Lake Meadows (1950-61), SOM
“A frequent and false contention of public housing advocates,” wrote the Tribune’s editorial board in 1944, “is that government has to undertake the job of slum clearance, with all the waste, tax evasion, political favoritism, and social worker interference in the lives of tenants that public housing seems unable to escape.”[i] The conservative Tribune saw red in any large government project, but its editorial board found public housing particularly suspect, arguing for free market solutions to Chicago’s housing problems. The paper strongly supported Illinois’ Neighborhood Redevelopment Act, passed in 1941 but tied up in lawsuits until 1948, which allowed municipalities to condemn and clear so-called ‘blighted land’ and convey it to private developers.[ii] Using eminent domain, a housing authority could condemn a ‘slum’ and purchase its land at market rates. It could then sell this land at a loss to private developers who would, at their risk, build housing that they would then rent at agreed-upon, below-market rates. The city’s initial expense would be recouped by taxes from improved properties, while the developers’ profit would be assured by the land’s low purchase price. Combining condemnation with private investment in the service of affordable housing seemed to square the circle of Chicago’s housing problem, promising much-needed modern accommodation without requiring the city to construct it.
Equitable and New York Life expressed interest in Chicago housing as early as 1945 but remained sidelined until the Act’s legal status was resolved.[iii] New York Life, then completing the Fresh Meadows development in Queens, announced in July 1948 that they would invest $18,000,000 on a 100-acre redevelopment project for 1400 new, high-rise apartments.
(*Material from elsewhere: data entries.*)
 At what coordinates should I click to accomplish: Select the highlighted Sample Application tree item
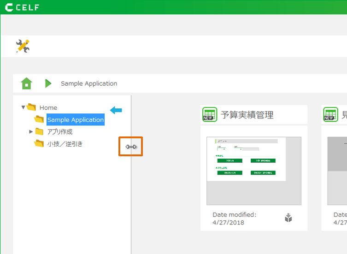click(x=76, y=120)
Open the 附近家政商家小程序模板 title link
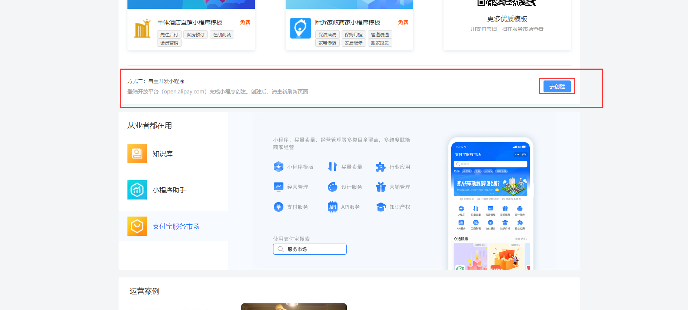688x310 pixels. [x=348, y=23]
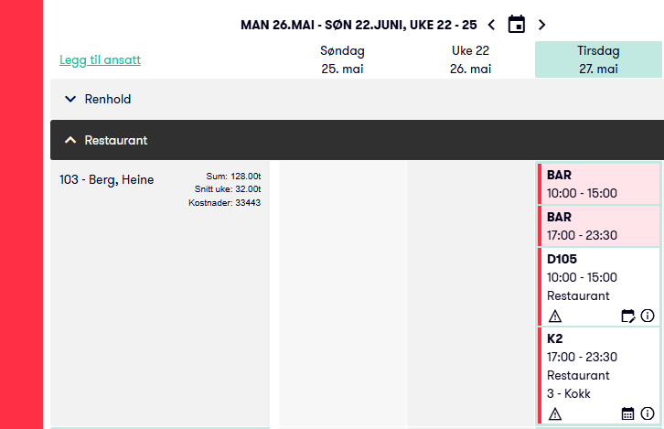Viewport: 664px width, 429px height.
Task: Click the Uke 22 column header
Action: 471,59
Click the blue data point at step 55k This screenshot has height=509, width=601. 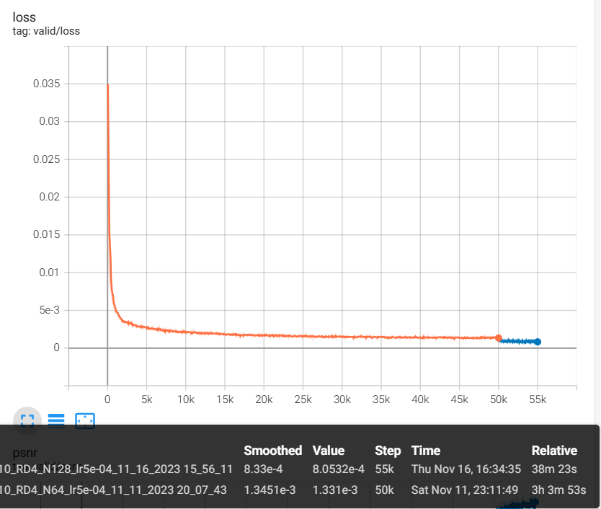coord(538,342)
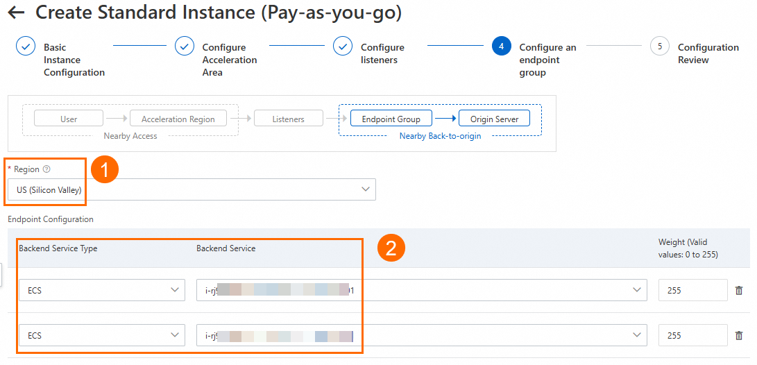The height and width of the screenshot is (365, 757).
Task: Click the Configure listeners checkmark icon
Action: [x=343, y=46]
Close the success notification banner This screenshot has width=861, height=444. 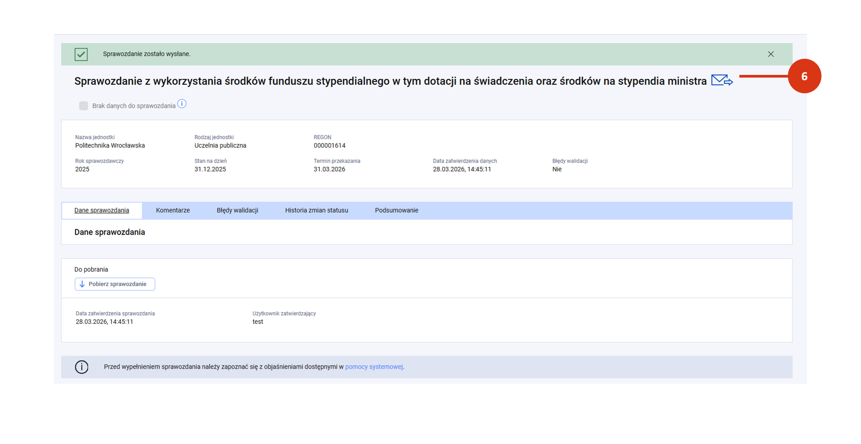770,54
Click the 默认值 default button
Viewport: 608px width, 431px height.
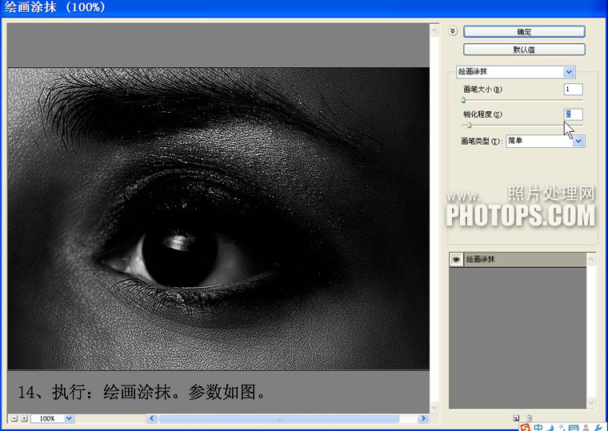pyautogui.click(x=524, y=50)
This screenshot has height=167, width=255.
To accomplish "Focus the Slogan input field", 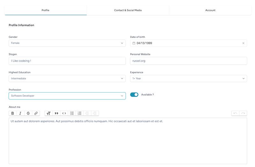I will (x=67, y=61).

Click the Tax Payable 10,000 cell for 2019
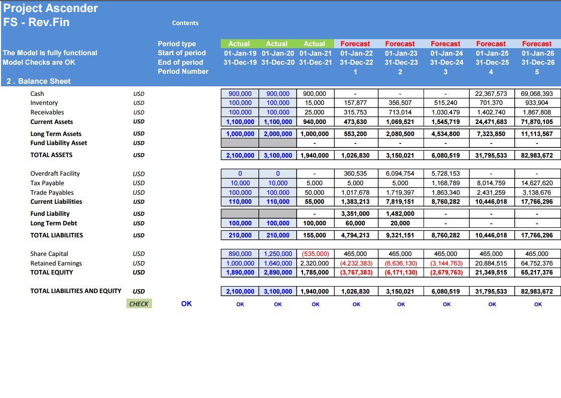click(240, 183)
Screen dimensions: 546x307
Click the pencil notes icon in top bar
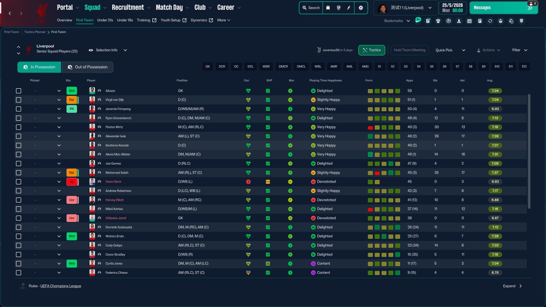pos(349,8)
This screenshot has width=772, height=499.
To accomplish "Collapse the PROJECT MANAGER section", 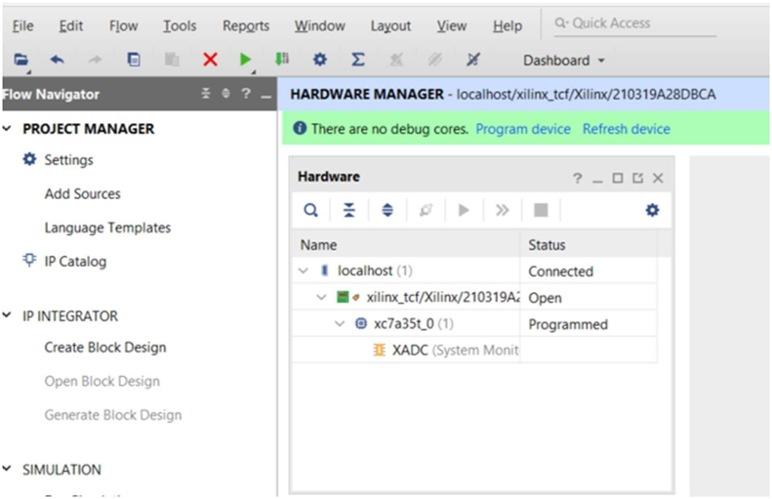I will (x=9, y=129).
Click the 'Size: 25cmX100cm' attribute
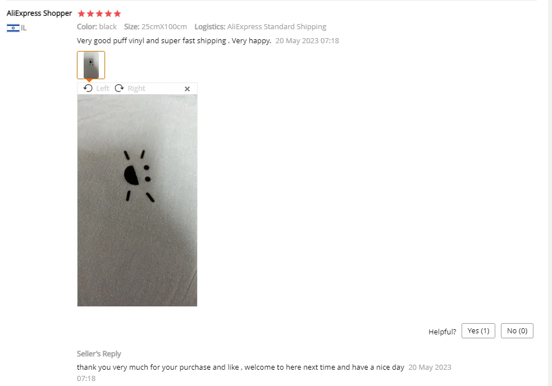The image size is (552, 386). [x=155, y=27]
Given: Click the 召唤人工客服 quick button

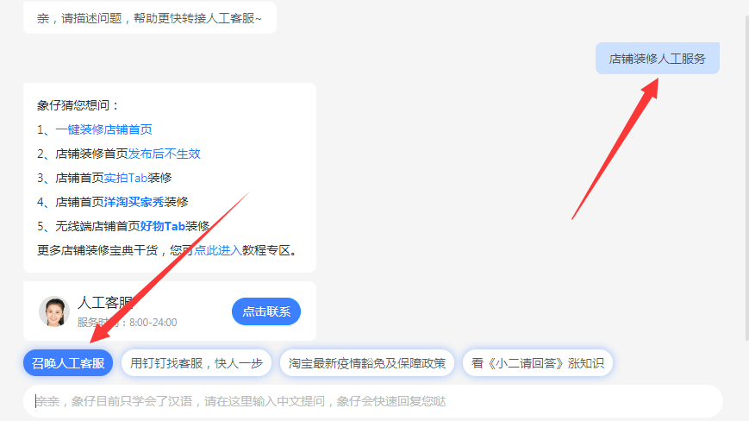Looking at the screenshot, I should tap(68, 363).
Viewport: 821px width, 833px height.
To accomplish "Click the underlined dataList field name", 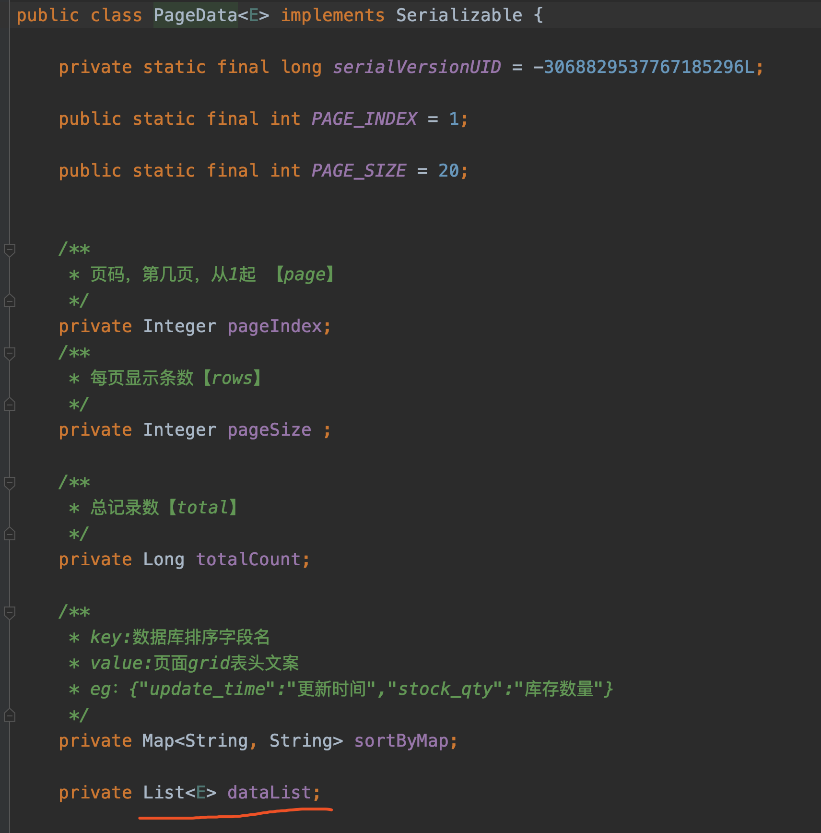I will click(269, 793).
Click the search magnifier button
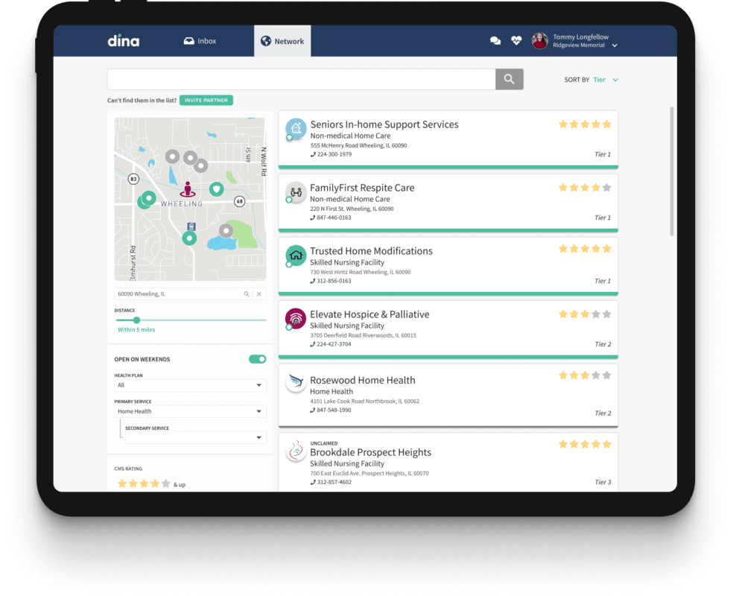This screenshot has width=730, height=596. click(509, 78)

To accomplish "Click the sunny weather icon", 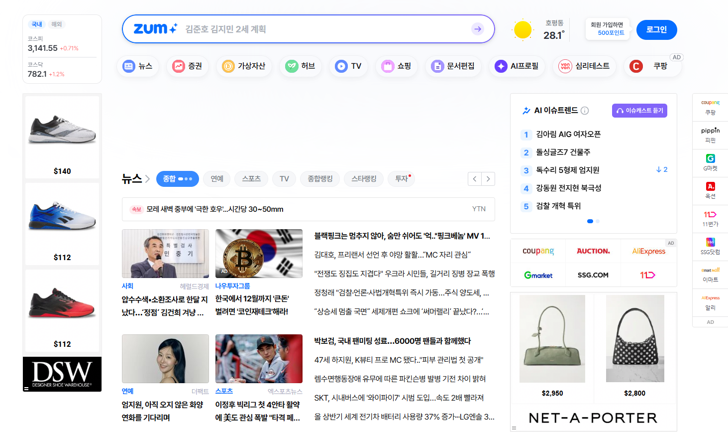I will click(522, 30).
Between 31st and 25th streets, the Illinois Central’s tracks, and South Park Way (now Martin Luther King Boulevard), the site was home to more than 3500 families in some of the city’s most dilapidated housing. Chicago and the state of Illinois agreed to split the $3,000,000 cost of purchasing and razing the existing neighborhood, which New York Life would purchase for just $500,000.[iv] Two smaller parcels in the site’s southeast corner were sold at similar discounts to Black insurance firms and South Side families who planned to build single-family homes.[v] The Kennelly administration announced a federal grant to support the land purchase in July 1949. That August, New York Life announced that Skidmore, Owings, and Merrill, designing their block-long Manhattan House in New York’s Lenox Hill, would also design the Chicago development.[vi] Honoring their pioneering—though, as the Defender pointed out, segregated—project in Queens, New York Life announced that the Chicago project would be called “Lake Meadows.”[vii]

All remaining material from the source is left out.